Cibler les rumex avec précision

Un pulvérisateur Amazone est intervenu dans une pâture pour désherber la parcelle. Son point fort : ne traiter que les rumex, repérés au préalable par un passage de drone.

Un pulvérisateur dans une pâture - Illustration Cibler les rumex avec précision
Chaque buse ne s'ouvre qu'en cas de présence de rumex. | © Paysan Breton – F. Paranthoën

Alors qu’il avance dans la pâture, l’automoteur ouvre et ferme de façon automatique ses buses pour ne pulvériser sa solution désherbante que sur les rumex. Cette machine Amazone de modèle Pantera 4504 + appartient à l’entreprise de travaux agricoles SARL Prigent, de Plourin-lès-Morlaix (29). Elle était en démonstration sur les terres de l’EARL de Kerhein, à Carantec (29), dans le cadre d’un après-midi technique organisé par la Chambre d’agriculture et An Dour, le service public de l’eau de Morlaix Communauté.
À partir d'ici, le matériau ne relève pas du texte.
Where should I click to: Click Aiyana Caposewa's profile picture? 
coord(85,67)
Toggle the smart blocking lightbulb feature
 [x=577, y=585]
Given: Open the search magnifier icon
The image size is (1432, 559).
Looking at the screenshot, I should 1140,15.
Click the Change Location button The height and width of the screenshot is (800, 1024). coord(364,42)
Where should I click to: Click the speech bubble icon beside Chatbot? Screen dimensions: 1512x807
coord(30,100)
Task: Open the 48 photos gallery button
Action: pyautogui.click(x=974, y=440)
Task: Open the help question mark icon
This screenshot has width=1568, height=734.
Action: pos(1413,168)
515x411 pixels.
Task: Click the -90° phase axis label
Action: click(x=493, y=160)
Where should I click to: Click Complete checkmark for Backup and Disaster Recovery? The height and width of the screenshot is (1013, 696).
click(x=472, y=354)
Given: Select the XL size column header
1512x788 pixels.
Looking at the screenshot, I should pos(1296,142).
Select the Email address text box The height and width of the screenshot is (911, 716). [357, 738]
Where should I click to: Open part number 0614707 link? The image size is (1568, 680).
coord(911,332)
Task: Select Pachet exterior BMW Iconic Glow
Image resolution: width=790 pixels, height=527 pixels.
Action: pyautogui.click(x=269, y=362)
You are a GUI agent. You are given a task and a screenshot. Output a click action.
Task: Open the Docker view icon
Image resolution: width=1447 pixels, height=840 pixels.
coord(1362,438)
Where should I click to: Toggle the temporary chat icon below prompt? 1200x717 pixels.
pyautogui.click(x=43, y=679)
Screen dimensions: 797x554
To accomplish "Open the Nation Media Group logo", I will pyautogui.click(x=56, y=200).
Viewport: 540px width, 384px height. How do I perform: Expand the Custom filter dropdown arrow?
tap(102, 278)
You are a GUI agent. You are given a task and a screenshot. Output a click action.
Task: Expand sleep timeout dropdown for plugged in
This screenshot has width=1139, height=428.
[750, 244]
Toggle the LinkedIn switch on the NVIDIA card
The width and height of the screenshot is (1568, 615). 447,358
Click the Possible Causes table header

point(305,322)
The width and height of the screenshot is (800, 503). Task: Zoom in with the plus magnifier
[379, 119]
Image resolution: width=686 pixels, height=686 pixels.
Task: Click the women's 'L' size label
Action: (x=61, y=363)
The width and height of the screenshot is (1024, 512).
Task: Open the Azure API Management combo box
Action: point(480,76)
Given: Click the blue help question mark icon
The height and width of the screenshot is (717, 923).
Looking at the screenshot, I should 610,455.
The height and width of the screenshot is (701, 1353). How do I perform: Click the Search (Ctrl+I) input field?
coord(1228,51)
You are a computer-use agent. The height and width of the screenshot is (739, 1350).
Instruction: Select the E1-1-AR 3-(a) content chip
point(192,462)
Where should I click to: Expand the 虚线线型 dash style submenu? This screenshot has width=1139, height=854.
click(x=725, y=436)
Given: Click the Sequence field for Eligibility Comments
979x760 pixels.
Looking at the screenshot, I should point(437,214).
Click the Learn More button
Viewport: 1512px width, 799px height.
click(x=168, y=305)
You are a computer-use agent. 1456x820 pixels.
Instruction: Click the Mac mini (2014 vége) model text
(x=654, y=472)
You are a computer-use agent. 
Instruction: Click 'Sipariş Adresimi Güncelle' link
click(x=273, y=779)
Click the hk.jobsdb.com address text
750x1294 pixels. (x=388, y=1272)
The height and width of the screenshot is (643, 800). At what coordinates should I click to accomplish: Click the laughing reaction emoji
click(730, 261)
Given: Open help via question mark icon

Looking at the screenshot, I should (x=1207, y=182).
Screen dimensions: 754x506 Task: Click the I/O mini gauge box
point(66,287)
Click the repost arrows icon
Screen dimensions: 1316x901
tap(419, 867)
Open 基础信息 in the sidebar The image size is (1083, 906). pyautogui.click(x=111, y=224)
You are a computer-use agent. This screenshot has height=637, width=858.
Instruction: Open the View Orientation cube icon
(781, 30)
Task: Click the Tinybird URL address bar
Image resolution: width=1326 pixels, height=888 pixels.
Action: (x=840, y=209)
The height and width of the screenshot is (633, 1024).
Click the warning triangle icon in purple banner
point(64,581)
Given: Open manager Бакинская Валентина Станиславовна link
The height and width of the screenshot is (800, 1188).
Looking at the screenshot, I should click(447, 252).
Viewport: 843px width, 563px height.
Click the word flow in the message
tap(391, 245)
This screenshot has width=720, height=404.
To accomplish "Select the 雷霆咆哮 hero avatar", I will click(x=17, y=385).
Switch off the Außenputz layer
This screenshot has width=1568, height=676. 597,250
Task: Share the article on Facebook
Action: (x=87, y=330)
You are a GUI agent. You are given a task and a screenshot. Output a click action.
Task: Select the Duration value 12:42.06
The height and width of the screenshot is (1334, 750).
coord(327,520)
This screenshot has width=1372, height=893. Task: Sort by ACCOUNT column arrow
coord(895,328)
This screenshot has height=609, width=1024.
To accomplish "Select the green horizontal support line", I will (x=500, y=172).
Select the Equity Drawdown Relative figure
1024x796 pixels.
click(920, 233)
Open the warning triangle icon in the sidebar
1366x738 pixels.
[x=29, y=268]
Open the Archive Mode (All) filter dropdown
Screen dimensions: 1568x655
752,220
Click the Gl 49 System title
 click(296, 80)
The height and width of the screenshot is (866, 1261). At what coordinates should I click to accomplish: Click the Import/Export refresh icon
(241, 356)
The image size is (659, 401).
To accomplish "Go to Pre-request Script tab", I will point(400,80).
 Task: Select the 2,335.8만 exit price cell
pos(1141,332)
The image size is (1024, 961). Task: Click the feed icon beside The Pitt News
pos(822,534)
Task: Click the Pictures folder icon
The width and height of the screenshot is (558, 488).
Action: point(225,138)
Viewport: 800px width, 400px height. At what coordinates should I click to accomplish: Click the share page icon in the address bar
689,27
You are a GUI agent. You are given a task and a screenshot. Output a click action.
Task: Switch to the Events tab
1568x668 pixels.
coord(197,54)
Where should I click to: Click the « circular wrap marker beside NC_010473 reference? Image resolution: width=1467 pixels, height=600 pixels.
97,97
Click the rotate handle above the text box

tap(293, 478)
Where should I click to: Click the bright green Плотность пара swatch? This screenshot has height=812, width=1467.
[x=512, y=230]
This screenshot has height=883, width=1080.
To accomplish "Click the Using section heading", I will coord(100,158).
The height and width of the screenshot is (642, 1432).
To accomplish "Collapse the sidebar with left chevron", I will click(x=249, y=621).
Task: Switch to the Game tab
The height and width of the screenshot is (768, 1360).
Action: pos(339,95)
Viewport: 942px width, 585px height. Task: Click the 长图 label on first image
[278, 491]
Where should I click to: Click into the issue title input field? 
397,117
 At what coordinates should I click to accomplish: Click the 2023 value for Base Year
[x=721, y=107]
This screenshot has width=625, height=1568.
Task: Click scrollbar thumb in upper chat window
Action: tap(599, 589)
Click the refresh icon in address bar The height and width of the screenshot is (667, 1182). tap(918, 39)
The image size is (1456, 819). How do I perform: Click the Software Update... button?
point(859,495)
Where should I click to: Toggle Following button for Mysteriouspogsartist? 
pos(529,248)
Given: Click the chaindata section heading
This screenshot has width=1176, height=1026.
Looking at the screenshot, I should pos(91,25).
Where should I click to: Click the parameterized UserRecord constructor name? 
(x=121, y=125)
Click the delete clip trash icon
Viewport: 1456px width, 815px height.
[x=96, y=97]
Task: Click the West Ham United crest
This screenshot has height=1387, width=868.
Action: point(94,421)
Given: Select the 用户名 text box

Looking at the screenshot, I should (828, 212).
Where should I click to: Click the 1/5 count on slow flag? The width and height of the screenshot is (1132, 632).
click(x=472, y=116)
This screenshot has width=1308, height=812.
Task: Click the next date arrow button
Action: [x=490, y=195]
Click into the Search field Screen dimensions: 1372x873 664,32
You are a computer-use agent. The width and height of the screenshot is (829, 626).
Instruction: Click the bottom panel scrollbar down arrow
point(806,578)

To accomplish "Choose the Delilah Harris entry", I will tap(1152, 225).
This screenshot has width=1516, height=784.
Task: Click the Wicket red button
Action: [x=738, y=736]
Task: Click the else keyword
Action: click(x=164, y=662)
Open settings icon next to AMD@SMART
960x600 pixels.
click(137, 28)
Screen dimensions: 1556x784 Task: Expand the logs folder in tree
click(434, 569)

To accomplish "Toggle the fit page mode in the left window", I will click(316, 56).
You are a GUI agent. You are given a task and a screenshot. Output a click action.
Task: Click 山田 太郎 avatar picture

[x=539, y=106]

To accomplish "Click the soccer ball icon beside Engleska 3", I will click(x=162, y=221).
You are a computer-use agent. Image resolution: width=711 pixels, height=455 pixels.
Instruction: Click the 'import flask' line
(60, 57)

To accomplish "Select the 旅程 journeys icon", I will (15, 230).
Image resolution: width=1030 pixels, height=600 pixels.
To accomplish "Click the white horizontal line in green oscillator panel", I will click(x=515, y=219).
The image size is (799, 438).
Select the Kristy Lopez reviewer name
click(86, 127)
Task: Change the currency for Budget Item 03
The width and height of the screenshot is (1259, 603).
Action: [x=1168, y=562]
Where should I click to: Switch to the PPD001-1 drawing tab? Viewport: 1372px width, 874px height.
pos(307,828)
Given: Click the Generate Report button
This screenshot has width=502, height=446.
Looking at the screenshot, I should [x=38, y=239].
0,25 ha de traité sur 3,2 ha

« Les rumex nous posent question. Je produis également des légumes à destination de l’industrie. Les solutions diminuent, les prairies se salissent. Et les désherbages sur la totalité de la surface des pâtures sont agressifs et freinent la pousse de l’herbe. Nous recherchons des solutions pour être économiquement et environnementalement efficaces », introduit Fabien Le Ven, dirigeant de cette EARL.

Stratégie en différé

Ce désherbage de précision montre tout de suite son efficacité. Sur la pâture d’une surface de 3,2 ha, seulement 0,25 ha a reçu une pulvérisation. Pour arriver à un tel résultat, Cécile Goupille, conseillère à la Chambre d’agriculture, explique : « Nous sommes aujourd’hui dans une stratégie en différé : une cartographie est réalisée après le passage d’un drone, puis cette carte est injectée dans le logiciel du pulvérisateur. Cette technique a l’avantage de faire connaître la surface à traiter et le volume de bouillie à préparer avant d’intervenir. En inconvénient, on peut citer le délai entre le vol du drone, le traitement des images et la pulvérisation. Il faut que ce temps soit rapide ». La société Telespazio propose ce genre de services de cartographie, le délai de retour d’informations varie de 24 à 36 heures. Elle propose 3 solutions : la détection de plants hors type, c’est-à-dire toutes les plantes qui ne sont pas cultivées, – appréciée dans les parcelles de production de semence –, la détection d’adventices en les qualifiant, et enfin la détection d’objets indésirables, comme des bouteilles, des pierres ou des branches présentes dans les champs.

Fanch Paranthoën

75 cm autour des rumex

Le service de Telespazio permet de renvoyer les images « sur son smartphone : l’application est en capacité d’amener l’opérateur précisément dans le champ pour retirer un datura ou un objet indésirable », note Cécile Goupille. Concernant la détection qualifiée comme les rumex, le droniste passe son engin à une altitude de 20 ou 30 m, l’appareil prend 20 à 35 photos/ha. Même cachés par de la végétation, les rumex sont repérés. « Le drone peut voler en cas de pluie faible, avec un vent à 50 km/h au maximum ». Une fois les rumex ou groupes de rumex détectés, place au pulvérisateur. Pour bien couvrir la mauvaise herbe, les buses pulvérisent sur un rayon de 75 cm autour de sa cible, afin de prendre en compte le temps d’ouverture. Cette technique permet enfin de choisir « des molécules efficaces, comme le metsulfuron-méthyl, la meilleure solution contre les rumex. Cette pulvérisation localisée ne touchera pas les trèfles ».